Cette riche propriétaire de 75 ans est l'autre « joueur » du roman. Agressive, imbue d'elle-même et autoritaire, elle demande à Alexei de lui apprendre à jouer. Même si elle ne joue pas pour l'argent, elle tombe vite dans le cycle infernal : « mais une fois qu'elle eut recommencé à jouer, impossible de la retenir ! ». Cette hystérie du jeu ' « Que la mort me saisisse, mais je me rattraperai ! Allez, en avant, et surtout pas de questions ! On peut jouer jusqu'à minuit, n'est-ce pas ? » déclare-t-elle de but en blanc à Alexeï ' finit par la ruiner après l'avoir favorisée : elle rentre alors à Moscou.
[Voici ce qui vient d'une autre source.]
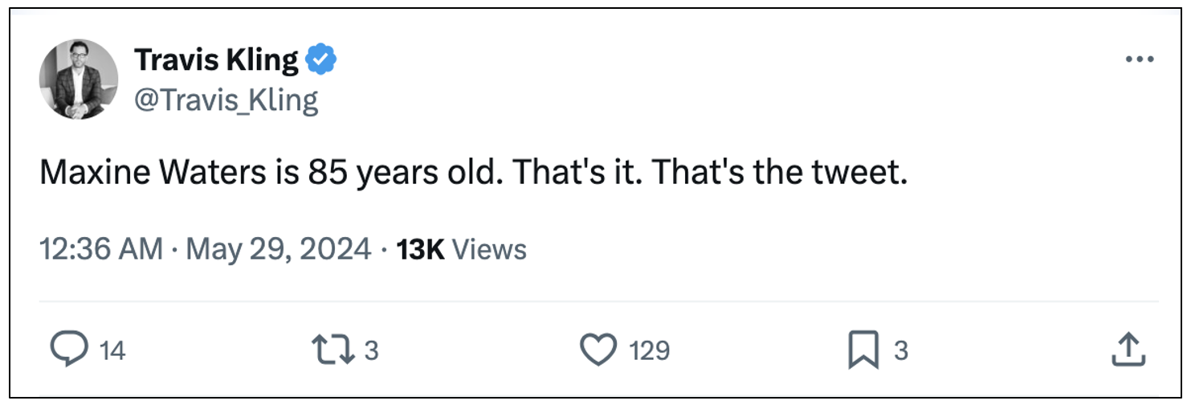The width and height of the screenshot is (1187, 413).
Task: Click the Travis Kling display name
Action: tap(217, 59)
Dans ce roman, l'accent est mis sur les bénéfices financiers qu'on peut réaliser au jeu, bien que pour Alexeï, ce ne soit pas le seul argument. La dernière phrase d'Alexeï est énigmatique, mais résume à elle seule la tragédie du joueur, littéralement empoisonné par le jeu : « « Demain, demain, tout sera fini ! », dit le joueur qui recommence à jouer éternellement », comme le résume Georges Philipenko.
Un prolongement serait à établir avec Le Joueur d'échecs de Stefan Zweig (1942). Cet écrivain, qui s'est toujours intéressé à l'étude des monomanies des hommes, se penche ici sur l'étrange et paradoxale relation entre un homme et les échecs. Interné dans une chambre par les Nazis, complètement isolé, monsieur B. n'a pour survivre, pas d'autre choix que de s'inventer un passe-temps, une raison de vivre pour éviter la folie que donne la solitude. N'ayant à sa disposition qu'un manuel d'échecs, il apprend les règles de ce jeu et s'entraîne à faire les deux parties adverses à la fois. Puis, il s'invente peu à peu un échiquier mental, où son cerveau de dédouble pour jouer les deux parties adverses, jeu qui l'épuise en accaparant ses journées et ses nuits. Le paradoxe survient alors, qui fait du jeu d'échecs un sauveur dans un premier temps, avant de faire sombrer progressivement le joueur dans la schizophrénie et la folie. Nous n'avons donc pas la même figure du joueur. Le premier, chez Dostoïevski, joue pour accéder à plus de considération sociale et pour gagner de l'argent. Le second, chez Zweig, joue par nécessité vitale le temps de son incarcération, puisque aussitôt libéré, il s'empressera de ne plus toucher aux échecs, même s'il lui reste des séquelles...
On peut aussi évoquer la nouvelle Vingt Quatre Heures de la vie d'une femme de Zweig dont le sujet est précisément la passion pour le jeu d'un des personnages. Zweig décrit de façon très réaliste à quel point le personnage est pris par le jeu.